BACKGROUND & AIMS: Chronic ethanol consumption in the Long-Evans (LE) rat has been associated with hepatic p53 activation, and inhibition of the insulin/PI3K/AKT signal transduction cascade due to increased expression of PTEN. We hypothesize that p53 activation and altered insulin signaling may influence the susceptibility of rats to ethanol-induced liver damage. Furthermore, p53 not only activates programmed cell death pathways and suppresses hepatocellular survival signals, but also promotes gluconeogenesis to increase systemic insulin resistance due to a novel metabolic function. METHODS: Fischer (F), Sprague-Dawley (SD) and LE rats were fed ethanol-containing or control liquid diet for 8 weeks. Histopathological and biochemical changes were assessed. RESULTS: Here, we demonstrate that chronic ethanol feeding in rats promotes p53 activation, hepatic steatosis, oxidative stress, PUMA, and PTEN expression, which contribute to hepatocellular death and diminished insulin signaling in the liver.
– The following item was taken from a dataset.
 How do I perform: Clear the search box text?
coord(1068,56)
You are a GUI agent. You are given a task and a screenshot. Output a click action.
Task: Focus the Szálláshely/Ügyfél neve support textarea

Such changes are pronounced in the LE, less prominent in SD, and virtually absent in the F rat strain. More importantly, there is activation of Tp53-induced glycolysis and apoptosis regulator (TIGAR) in the ethanol-fed LE rat. This event generates low hepatic fructose-2,6-bisphosphate (Fru-2,6-P2) levels, reduced lactate/pyruvate ratio and may contribute to increased basal glucose turnover and high residual hepatic glucose production during euglycemic hyperinsulinemic clamp. CONCLUSIONS: p53 activation correlates with the susceptibility to ethanol-induced liver damage in different rat strains. p53 not only orchestrates apoptosis and suppresses cell survival, but by activating TIGAR and decreasing hepatic Fru-2,6-P2) levels it promotes insulin resistance and therefore, contributes to the metabolic abnormalities associated with hepatic steatosis.